Until two-and-a-half years ago, I was the head of technology for a small startup called CrowdMed. They helped patients whose doctors were stumped, a cause I find deeply noble, as it would have saved a girlfriend I had years ago who died after an over two year struggle to get a painful illness diagnosed. CTO does not mean owner, and I was mistreated and exploited heavily by those who did own it. Despite that, much of anti-capitalist Twitter views to this day me as a capitalist villain, refusing to recognize transphobia and exploitation I experienced due to a fancy title.
At a small tech startup, “Chief Technology Officer” is a title that usually just goes to the most experienced technologist, who is then expected to spend most of their time also functioning as a worker. The overwhelming majority of actual coding work done during my time as CTO was done directly by me, with only rare help from contract coders for especially big projects.
For the three years I worked there, I was prevented from taking any time off, despite, in theory, having “unlimited PTO,” because I was “too important.” This intersected with a refusal to take seriously my attempts to get gender-affirming surgery, stringing me along the whole time with promises of time off and better insurance coverage that never came.
Eventually, the founder, Jared Heyman, began getting angry at me for wanting supposedly “special treatment.” Yet I asked for was important healthcare at a company dedicated to “solving difficult healthcare problems.” The trauma caused by this years-long process weighs on me daily. After leaving the company, I pursued surgery, but it was endlessly postponed by the pandemic — a problem I would have never faced if the healthcare company for which I worked let me have healthcare they kept promising me.

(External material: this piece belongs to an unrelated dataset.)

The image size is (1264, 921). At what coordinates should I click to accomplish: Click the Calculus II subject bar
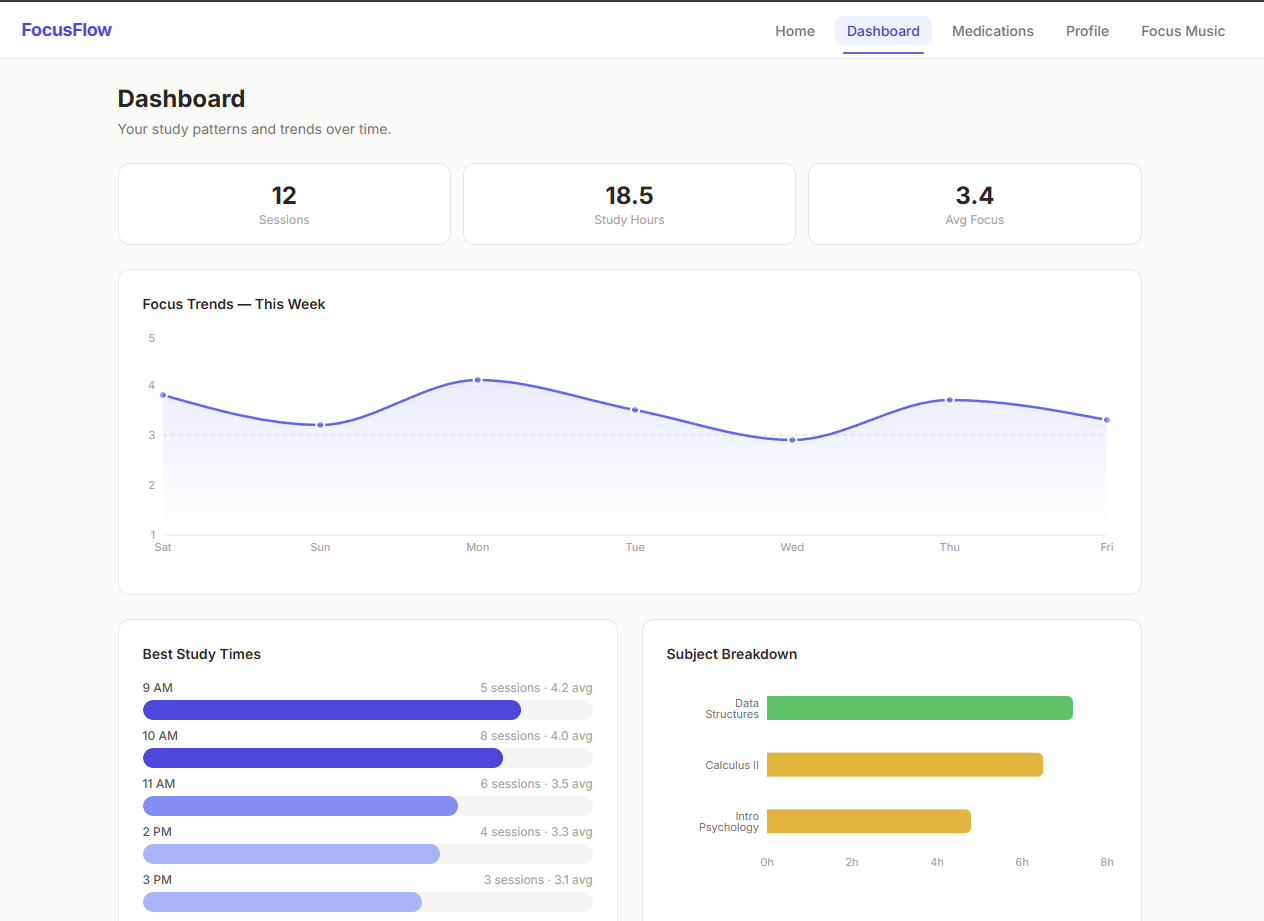(x=905, y=765)
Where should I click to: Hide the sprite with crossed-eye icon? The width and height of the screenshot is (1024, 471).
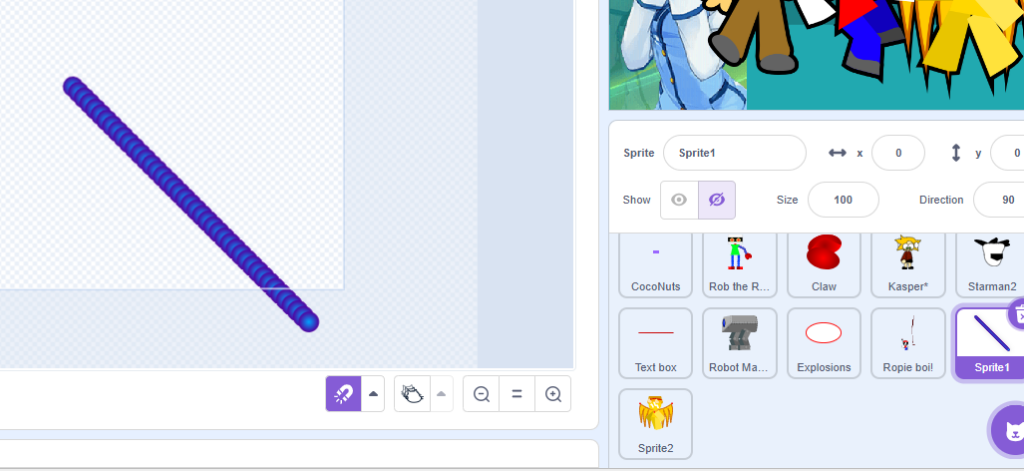[x=716, y=200]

Ultimately, when the company went broke in early 2020, they had kept the reality of just how short the runway was getting from me, for fear of spooking me into leaving the company. The company provided no severance to everyone who was laid off that February. Afterwards, the company was sold to new owners who then, with the blessing of the founder, harassed me to do free work for them. I refused.
The entire time, I worked for less than market rate for software engineers with my experience. I certainly was not poor, but I made significantly less than I could just working as a regular coder in a regular job, all while being barred from taking time off for three years and getting surgery that would have greatly improved my mental well-being. This apparently makes me some sort of wealthy capitalist fatcat.
I’m sure that, for years, I will continue to hear about this from online bullies who look for any excuse to vilify and harass trans women, while the man who put me through this nightmare is ignored and allowed to live the life of luxury I can only dream of having, as he serially abandons the people at the companies he founds.